| GIVEN RECORDS |

· · ·

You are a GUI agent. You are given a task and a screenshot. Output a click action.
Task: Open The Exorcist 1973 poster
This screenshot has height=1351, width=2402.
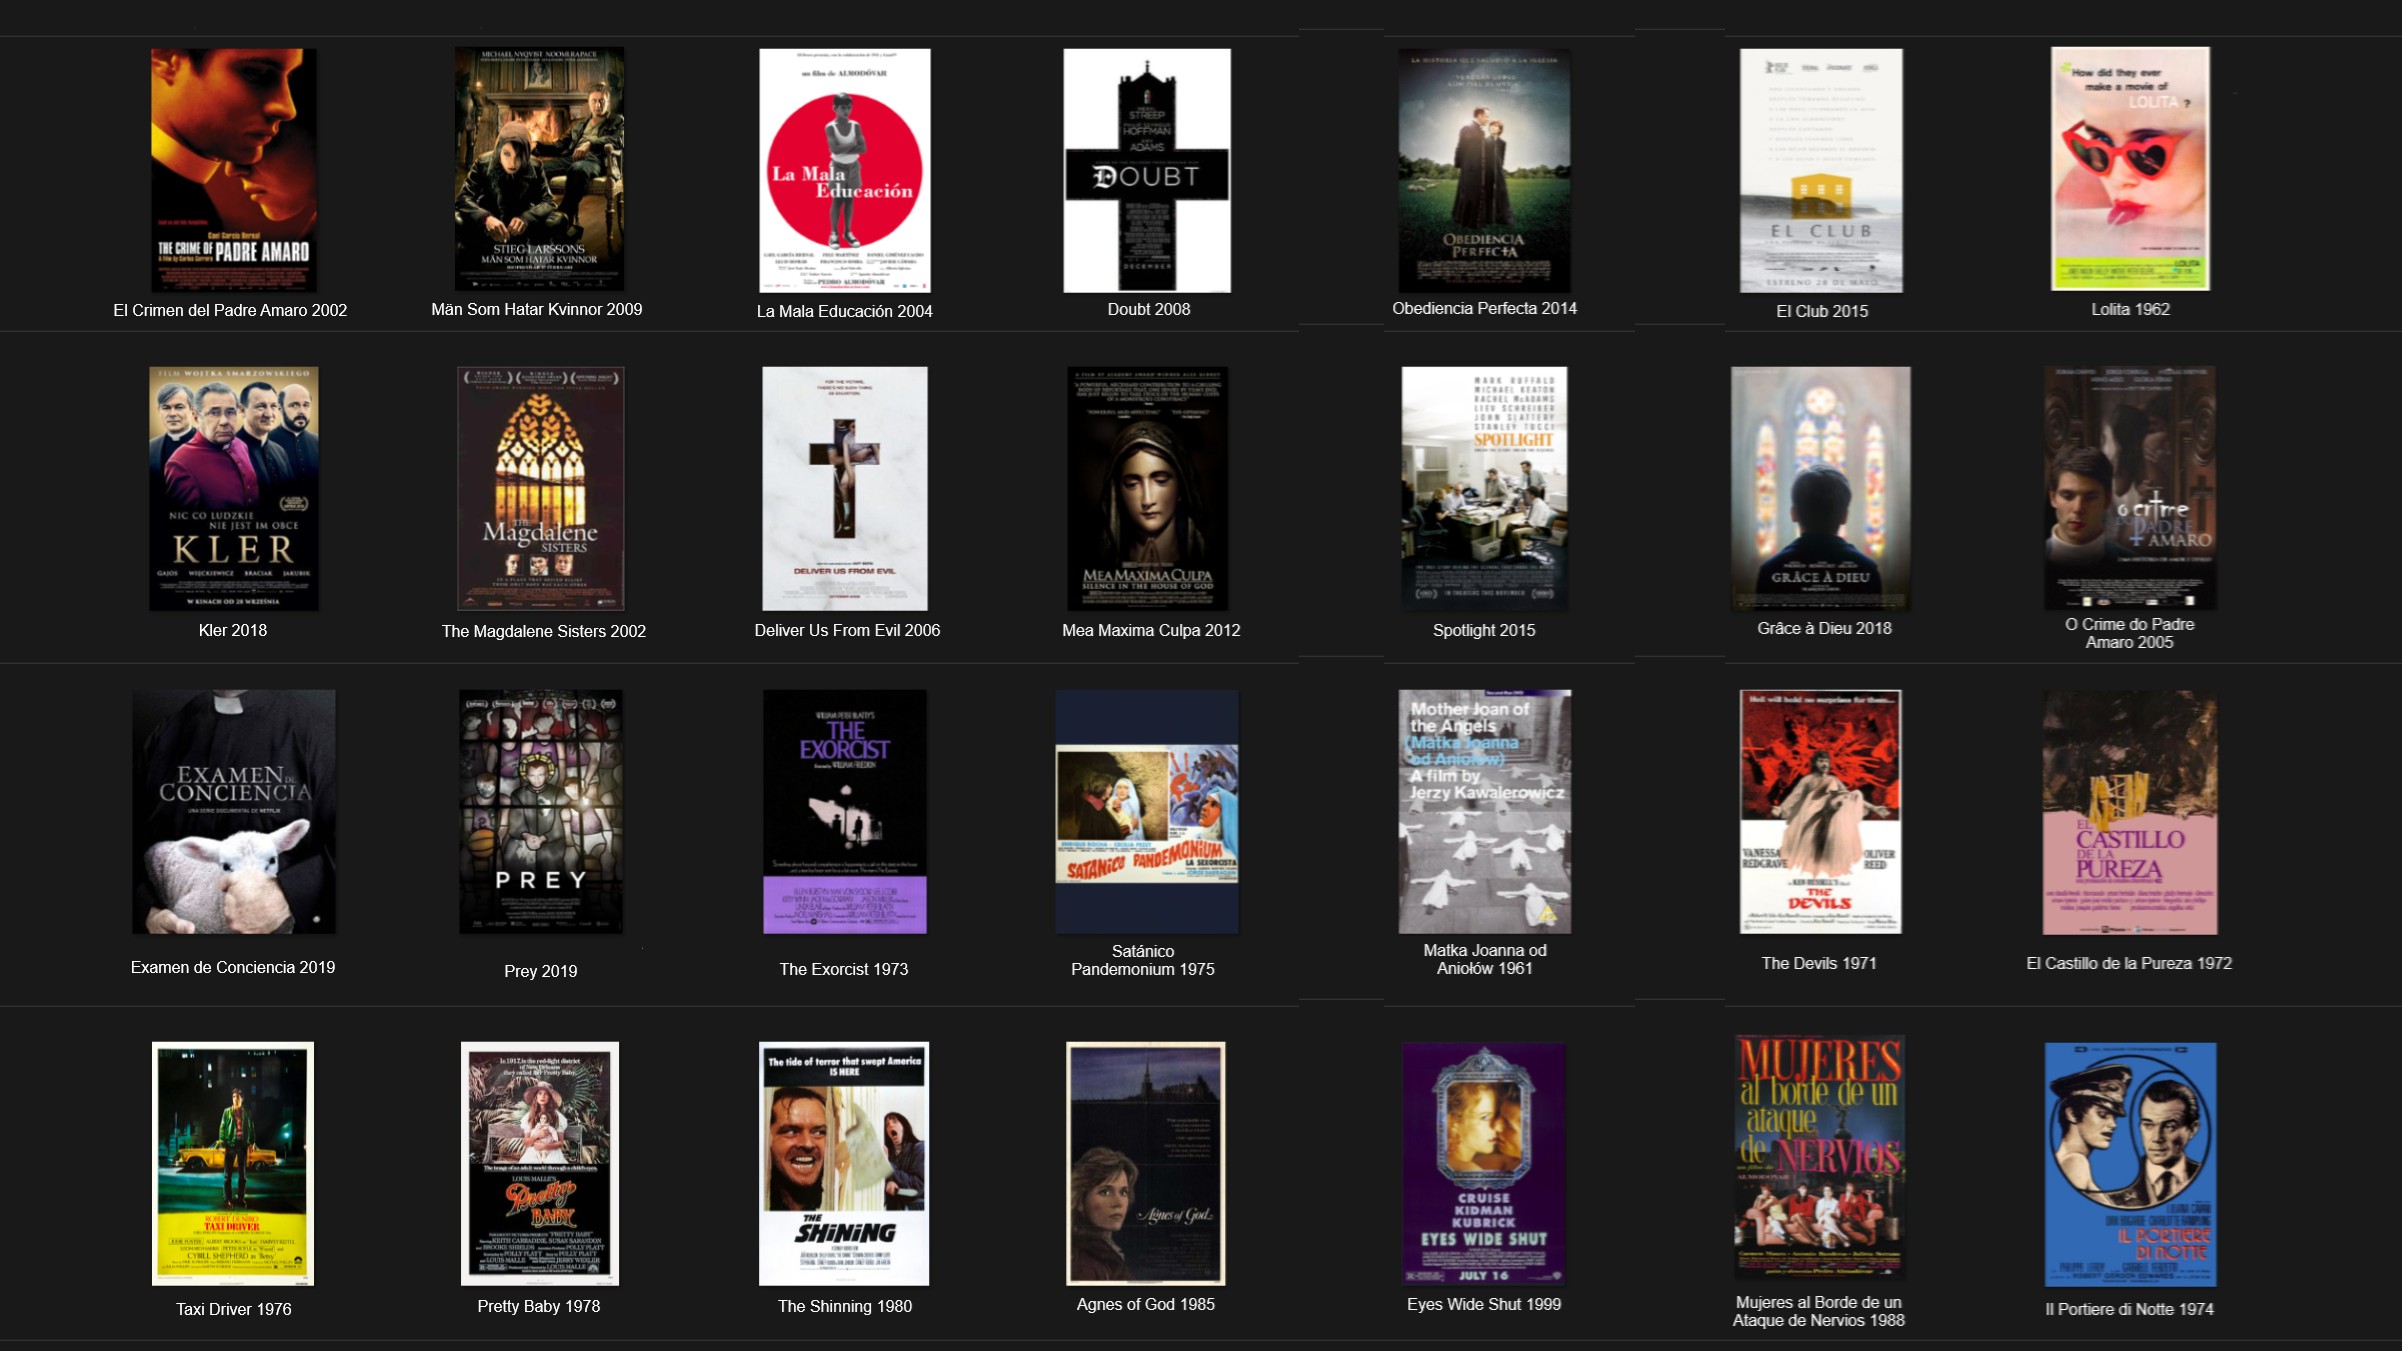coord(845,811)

· · ·

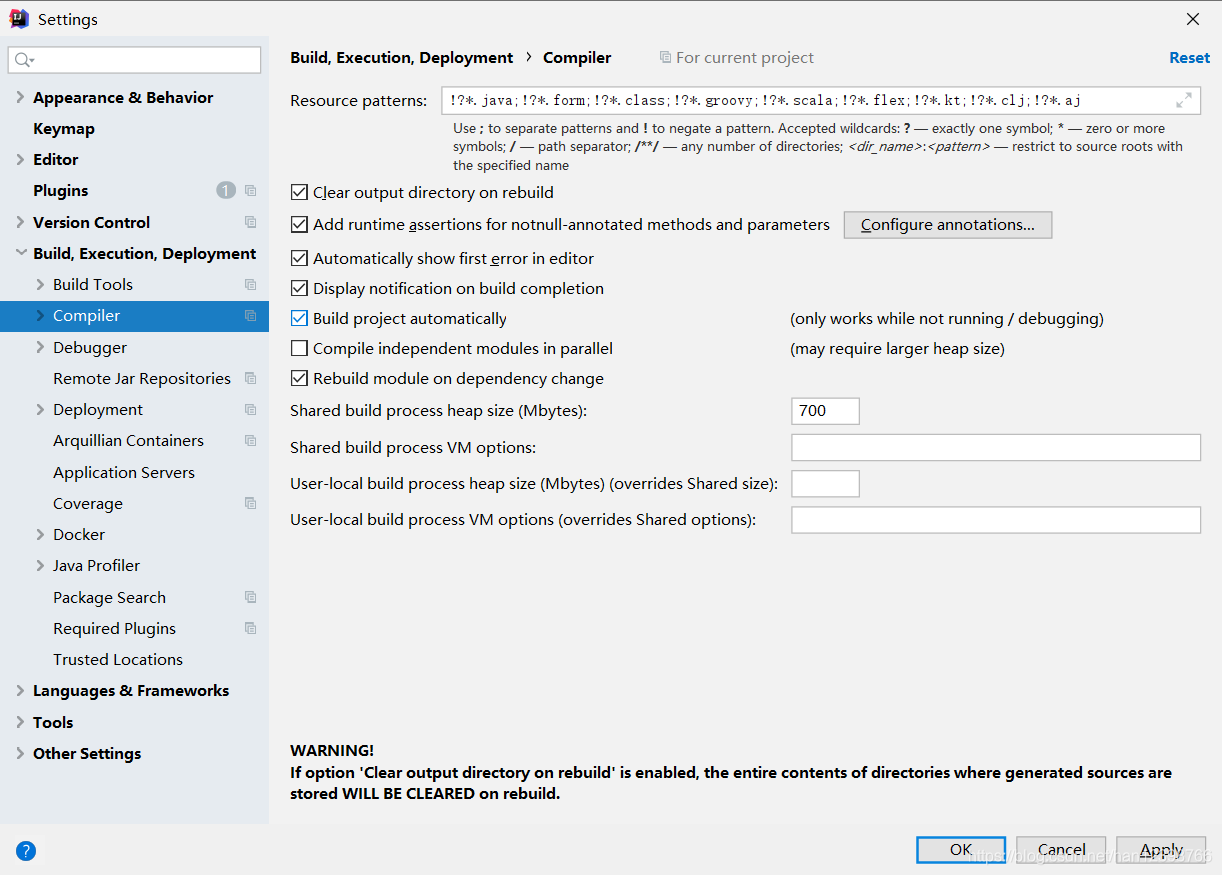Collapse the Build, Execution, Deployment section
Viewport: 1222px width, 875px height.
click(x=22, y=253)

· · ·

| WHAT THIS TASK INVOLVES |
Turn everything in the listing above, from the line containing "Collapse the Build, Execution, Deployment" down to the line containing "click(x=22, y=253)", into a numbered list, skipping blank lines and leaving out the pictures.

| ANSWER |
1. Collapse the Build, Execution, Deployment section
2. Viewport: 1222px width, 875px height.
3. click(x=22, y=253)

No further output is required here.